You may remember Kenne, when we first met her, complaining in a rather shrill and entitled fashion about how Khadijah had ruined her henna designs the night before a wedding…and lord knows, did she ever complain. Kenne is a very traditional, appearance-oriented woman with a myopic view of the world. There is her way, and that’s it, not even the highway. Life is all about manners, etiquette and what other people think. Kenne is obsessed with maintaining the honor of the ladies around her – and of course of her human – me.  She sets out my outfits every night before I go to sleep – she favors monochromatic coordination and this drives M. nuts as an artist interested in composition. “How about some contrast? Some textural difference? Try another scarf, perhaps?”

She was, for example, totally, utterly and completely shocked that I would be caught in my nightgown in the middle of the day in my house, when M.’s friend showed up unannounced and walked in expecting tea service. She was equally horrified and apoplectic and my use of once-horrors-once-boiled tea in that service. I don’t think she will EVER get over it and she reminds me of that all the time – horrors.

Ever since she has shown up here in my mind, she is the one that leads me to the “etiquette” book aisle in the bookstore, or searches through mt Granny‘s house to find all possible copies of any etiquette book to create a collection. Really, who has a collection of etiquette books? Well, she does. So far, she has Ms. Manners’ guide to Internet etiquette as well as her guide to, simply “eating.” She has etiquette books from Emily Post, Dr. Seuss and everyone in between. She even picked up an etiquette tome on golf, though she has not a clue about it – nor do I. The lady is obsessed with “KEEPING UP WITH THE JONESES” so to speak and is horrified at her human’s fascination with the Kardashian Klan – and their television show “Keeping up with the Kardashians” in all of its trashy and inexplicably interesting glory.  She cowers in the corner when I turn this television show on.  The rest of the puppets really like Khloe Kardashian, who despite her outlandish ways (which Karagoz applauds) feel that she has such good common sense and joie de vivre that they jump up and down when she enters the screen. But, let’s not get lost on the Kardashians.  They are a topic for another time.

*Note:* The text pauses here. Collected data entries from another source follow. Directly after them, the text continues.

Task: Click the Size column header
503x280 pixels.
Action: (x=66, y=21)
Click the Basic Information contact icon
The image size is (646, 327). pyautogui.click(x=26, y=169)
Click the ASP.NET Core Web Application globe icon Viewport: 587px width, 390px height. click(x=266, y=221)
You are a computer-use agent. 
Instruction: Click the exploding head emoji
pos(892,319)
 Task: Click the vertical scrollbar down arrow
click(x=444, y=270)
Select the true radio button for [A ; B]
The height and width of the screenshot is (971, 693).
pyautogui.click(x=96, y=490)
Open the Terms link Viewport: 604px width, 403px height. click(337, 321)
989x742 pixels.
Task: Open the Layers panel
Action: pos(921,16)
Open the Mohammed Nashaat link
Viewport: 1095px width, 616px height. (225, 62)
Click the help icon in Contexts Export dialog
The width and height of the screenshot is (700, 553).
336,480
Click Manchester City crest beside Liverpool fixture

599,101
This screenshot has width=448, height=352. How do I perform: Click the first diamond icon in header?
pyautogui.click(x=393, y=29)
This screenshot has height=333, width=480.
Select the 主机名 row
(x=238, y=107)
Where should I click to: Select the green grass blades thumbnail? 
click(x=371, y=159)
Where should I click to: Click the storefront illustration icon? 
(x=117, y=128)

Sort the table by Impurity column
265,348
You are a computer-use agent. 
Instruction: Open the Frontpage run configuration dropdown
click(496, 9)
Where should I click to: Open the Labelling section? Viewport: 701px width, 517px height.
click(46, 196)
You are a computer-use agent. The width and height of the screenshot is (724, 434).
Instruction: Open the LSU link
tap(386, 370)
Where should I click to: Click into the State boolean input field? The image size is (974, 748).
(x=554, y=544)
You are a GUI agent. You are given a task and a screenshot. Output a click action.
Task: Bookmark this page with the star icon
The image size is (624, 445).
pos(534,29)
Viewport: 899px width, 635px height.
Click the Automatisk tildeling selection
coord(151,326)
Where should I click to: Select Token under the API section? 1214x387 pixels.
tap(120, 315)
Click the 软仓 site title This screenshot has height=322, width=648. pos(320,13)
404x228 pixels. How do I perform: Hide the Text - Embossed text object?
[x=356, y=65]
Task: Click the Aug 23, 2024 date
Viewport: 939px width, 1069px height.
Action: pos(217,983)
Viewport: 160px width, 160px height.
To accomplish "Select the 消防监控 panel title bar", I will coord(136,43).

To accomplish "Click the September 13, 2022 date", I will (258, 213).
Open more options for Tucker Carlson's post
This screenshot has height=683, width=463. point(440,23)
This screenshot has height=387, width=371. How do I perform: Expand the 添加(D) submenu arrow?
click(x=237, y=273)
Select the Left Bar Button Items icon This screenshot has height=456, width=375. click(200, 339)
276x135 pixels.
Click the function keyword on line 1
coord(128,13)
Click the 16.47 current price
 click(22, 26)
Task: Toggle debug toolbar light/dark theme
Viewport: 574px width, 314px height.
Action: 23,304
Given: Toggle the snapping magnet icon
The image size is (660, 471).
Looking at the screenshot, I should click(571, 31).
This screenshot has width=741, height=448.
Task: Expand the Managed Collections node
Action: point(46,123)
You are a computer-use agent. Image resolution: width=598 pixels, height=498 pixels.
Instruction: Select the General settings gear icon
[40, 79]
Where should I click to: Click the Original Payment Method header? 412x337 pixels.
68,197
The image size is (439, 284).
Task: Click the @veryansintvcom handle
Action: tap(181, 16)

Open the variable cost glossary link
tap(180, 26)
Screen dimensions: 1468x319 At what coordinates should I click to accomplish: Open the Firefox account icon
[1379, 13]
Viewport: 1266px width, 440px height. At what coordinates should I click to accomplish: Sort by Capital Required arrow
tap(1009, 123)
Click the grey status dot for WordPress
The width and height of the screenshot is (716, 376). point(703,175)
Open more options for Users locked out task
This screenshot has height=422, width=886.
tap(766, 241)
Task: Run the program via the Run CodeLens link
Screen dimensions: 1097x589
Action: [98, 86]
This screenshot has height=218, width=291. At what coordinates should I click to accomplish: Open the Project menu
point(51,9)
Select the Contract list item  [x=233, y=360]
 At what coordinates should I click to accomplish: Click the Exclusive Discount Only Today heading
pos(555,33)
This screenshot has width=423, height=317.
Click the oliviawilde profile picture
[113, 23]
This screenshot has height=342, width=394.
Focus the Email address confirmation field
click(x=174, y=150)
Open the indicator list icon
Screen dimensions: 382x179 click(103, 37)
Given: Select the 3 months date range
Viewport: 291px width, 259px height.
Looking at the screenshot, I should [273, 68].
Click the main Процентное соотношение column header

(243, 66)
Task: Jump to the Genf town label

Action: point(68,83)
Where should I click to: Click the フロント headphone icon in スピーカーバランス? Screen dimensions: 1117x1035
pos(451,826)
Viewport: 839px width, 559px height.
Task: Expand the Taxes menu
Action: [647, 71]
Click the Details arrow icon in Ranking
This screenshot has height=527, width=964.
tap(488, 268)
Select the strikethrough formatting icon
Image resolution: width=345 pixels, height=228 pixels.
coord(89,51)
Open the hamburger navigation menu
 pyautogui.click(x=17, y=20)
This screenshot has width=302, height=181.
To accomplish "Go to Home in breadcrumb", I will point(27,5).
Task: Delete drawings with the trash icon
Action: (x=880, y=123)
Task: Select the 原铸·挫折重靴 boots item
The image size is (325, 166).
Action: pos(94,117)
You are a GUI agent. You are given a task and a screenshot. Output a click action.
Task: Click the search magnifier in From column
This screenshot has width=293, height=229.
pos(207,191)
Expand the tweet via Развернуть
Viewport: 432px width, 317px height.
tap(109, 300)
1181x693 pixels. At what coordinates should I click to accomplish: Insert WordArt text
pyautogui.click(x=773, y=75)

Kenne was the one pulling my skirt down when I passed out in Maastricht – even though I had leggings on. She is the tut-tut sound maker, the hurumph shrugger and the tsk tsk finger wagger. I do lots wrong – and whenever M. does something “wrong” she is the one that seems to pull my marionette strings re: letting him know about it. And we thought humans ran the puppet strings – nope – in my life, it is the other way around. Kenne is especially anxious when we visit my family, and she really grabs my attention during those visits, always nagging at M. to cover his mouth when he yawns, take his elbow off the table (she and I were both raised with the saying “all joints on the table to be carved” indicating – no elbows, wrists or fingers on the table). She is one seriously uptight lady in need of a major dose of valium most of the time. If she could only take that chill pill, maybe she would enjoy life some more.

She is the perfect tea brewer, makes börek dough that is as thin as a whisp (the recipe for which is used at the famous Börek Online in Istanbul, delicious) and knows just where to get the freshest most pristine fruit in the market. She is a whiz at whipping up sahlep (a winter drink made of dried orchid roots) in the winter and swirls fresh ayran (a salty yogurt drink) in her sleep during the summer. She is the moral core of the puppet troupe – but takes it too far most of the time. She is often with Khadijah, given their mistress-worker relationship – and Khadijah is one of the only people that sees the good in her and can take her crap. After centuries of working together, I suppose it happens.  For better or worse, Kenne is here in my head.